Rumour had it that there was a new restaurant in the Fosters Booth / Pattishall area so that left us with no choice but to go and investigate.
Upon arrival at the reception / bar area, there were two members of staff who were otherwise occupied and kept us waiting for what seemed an eternity. That time did allow us to spot that they had 2 varieties of Kingfisher on sale. It was a rather upmarket place, but they still let us in. Considering its remoteness and it being a Monday night, there were quite a few customers. There were 3 rooms - one was a waiting area with large wicker seats, and the other 2 were dining areas. Even the toilet area was larger than some restaurants. Some dodgy Michael Bolton music was played all evening.
Unusually, the options on the menu were sorted in descending price order, which suited IanD as he just had to look for the item at the bottom of the list. No onion bhajis on the menu, but they were called piyazi instead. So we ordered 2 piyazis and a sheek kebab. The former had a perfect texture, taste and constituency although PhilS thought they could perhaps have been a little spicier. Unfortunately the latter didn't arrive on a sizzler, but nevertheless, they were perfectly spicy. The starters were accompanied by a spicy mint sauce, which had a bit of an after kick.
SteveB ordered a Chicken Tikka Dopiaza, IanD a Chicken Pathia and PhilS a Chicken Madras.

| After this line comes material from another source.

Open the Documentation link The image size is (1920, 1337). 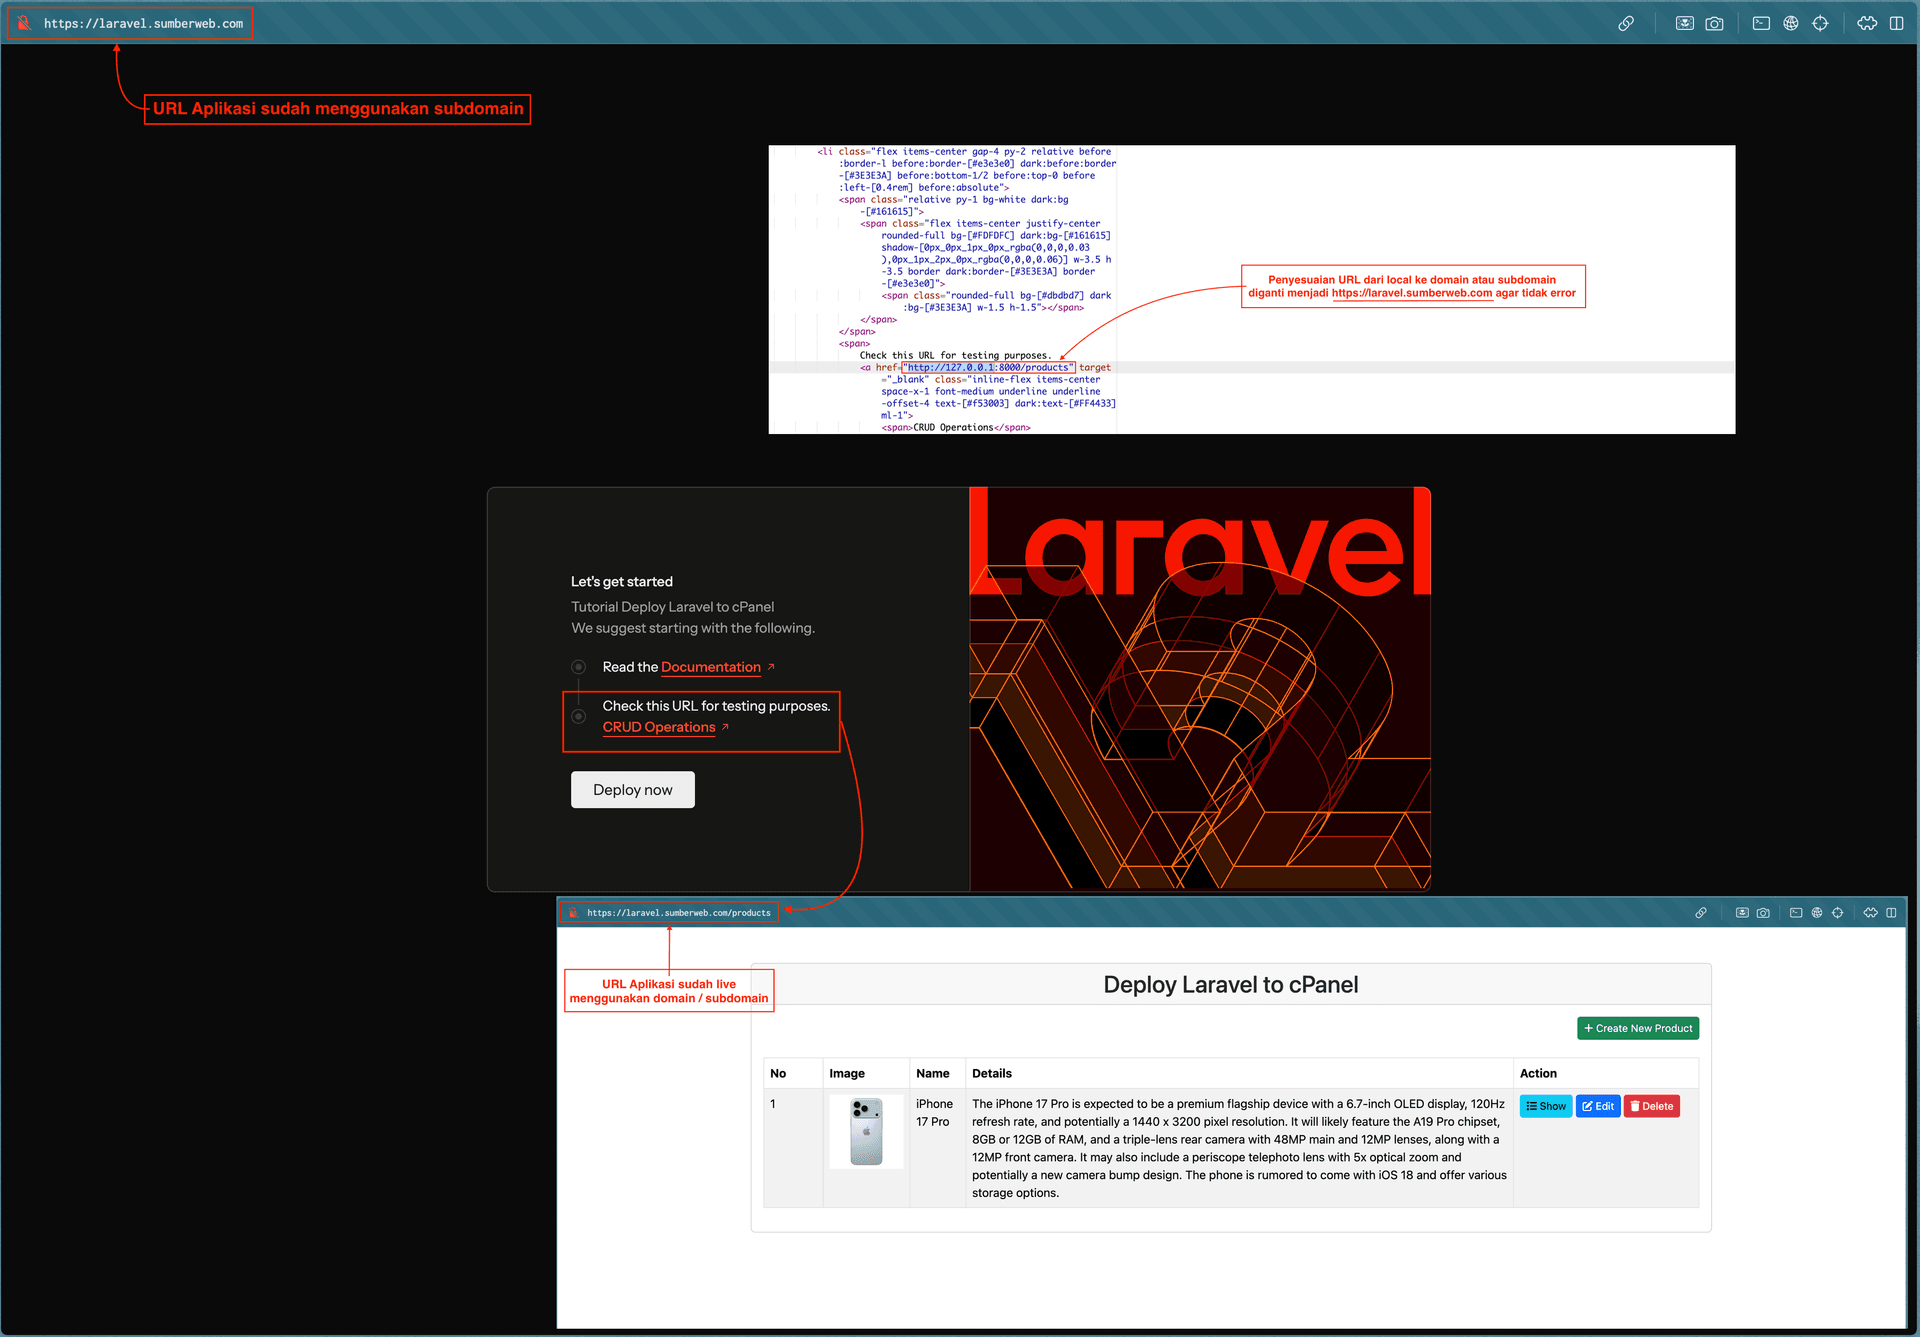[710, 667]
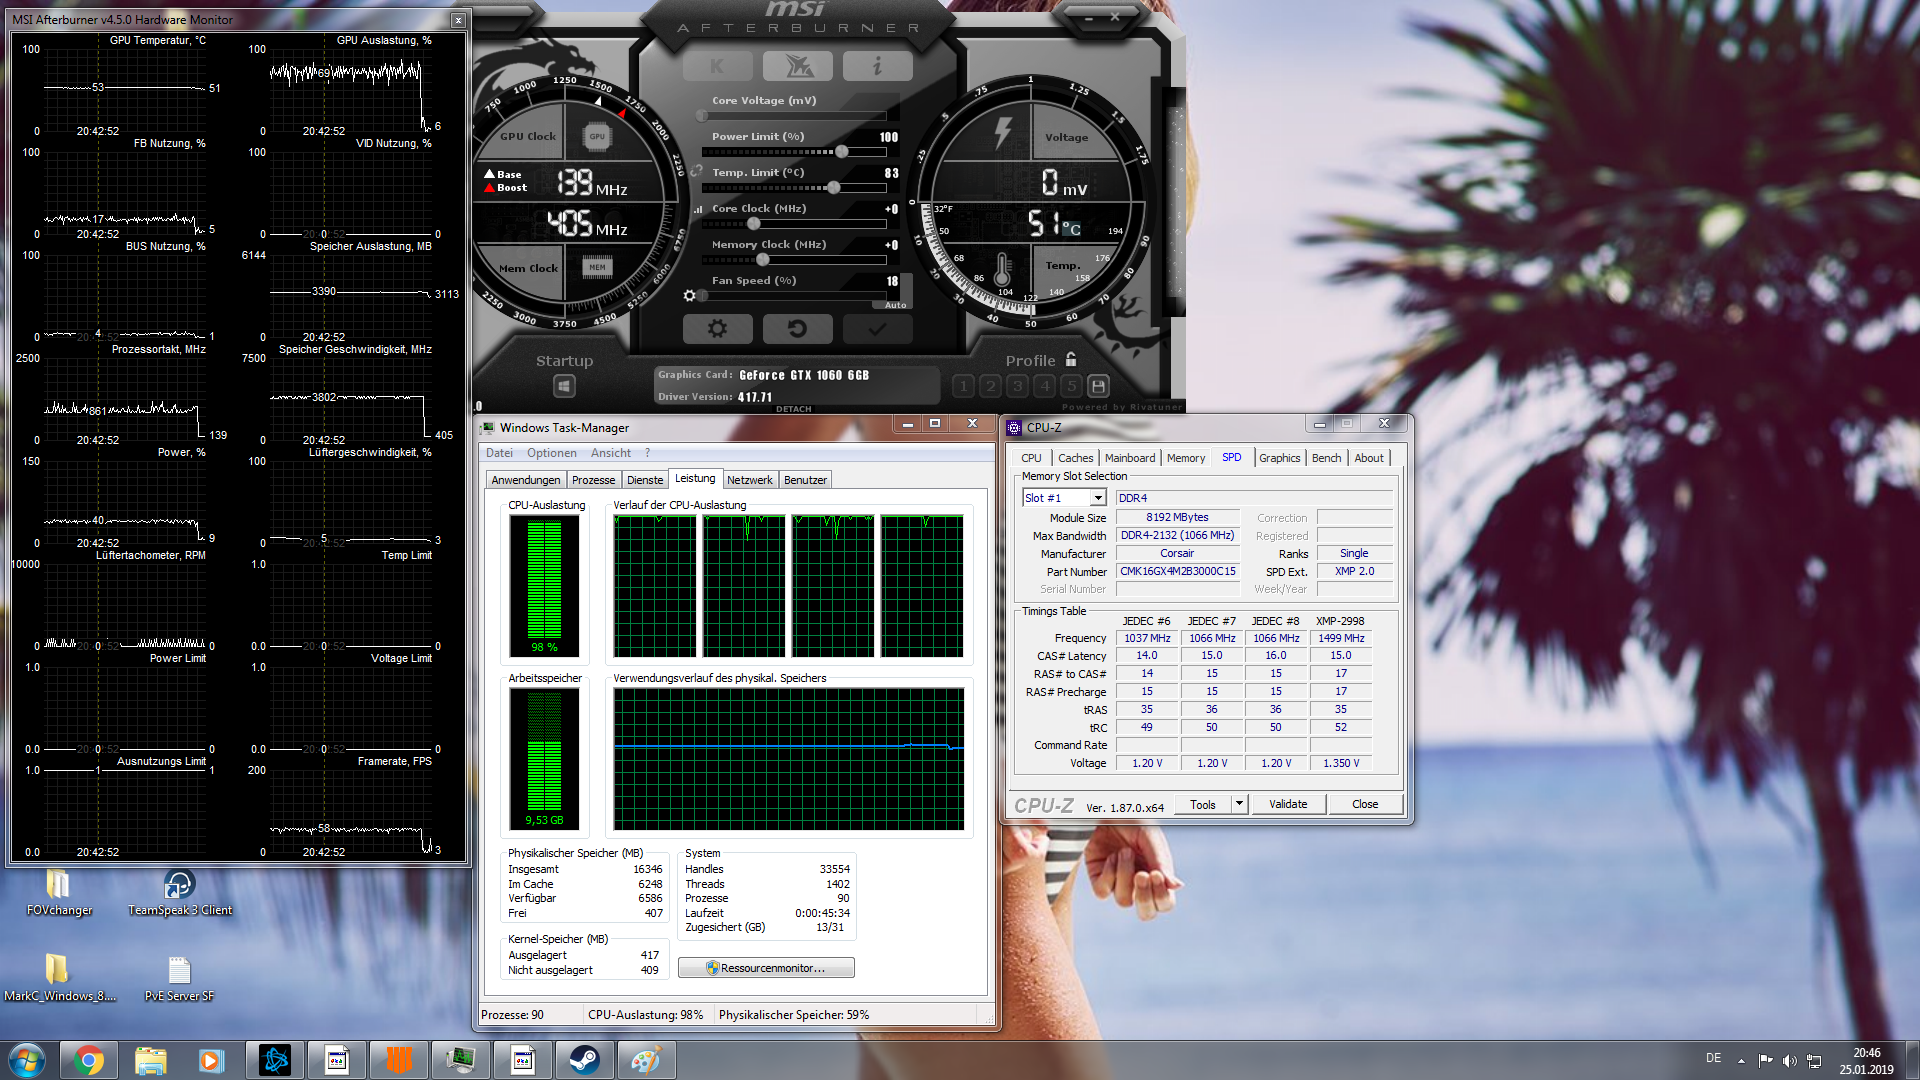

There was a bit of a mix up in that IanD's and SteveB's dishes got swapped, but luckily for SteveB, the pathia wasn't as hot as it could have been. It had a sauce that was excellent, thick and fruity, although the chicken was slightly dry, but more than acceptable. The dopiaza's sauce was also excellent, thick and perfect for mopping up with a nan. Chicken was tikka'd so not too dry but it did detract from the overall taste of the dish. The madras was well hot which made the ears tingle. It also had what the waiter described as a 'bullet' chilli on top. Portion perhaps a little on the small side, but it was of good quality. A garlic keema nan (thick and fluffy and was crammed full of keema - they don't come much better than this), plain nan (looked slightly too thick and doughy but that was deceptive - it was a very good nan) and special fried rice (lots of egg, peas and other bits and not fried back to crunchiness) were ordered by PhilS, SteveB and IanD respectively to go along side their main dishes.
Despite being left waiting when we arrived and 2 of the dishes being swapped around, it was a very pleasant experience. The prices did reflect the fact that it was a more upmarket place - around £50 in total. This is a sister restaurant to the 4 Pillars in Olney and there are some striking similarities (kept waiting on arrival, mix up of orders, and bad taste in background music). However this shouldn't put you off visiting as the food was of very good quality.
Which gives an overall rating of 4 bhajis.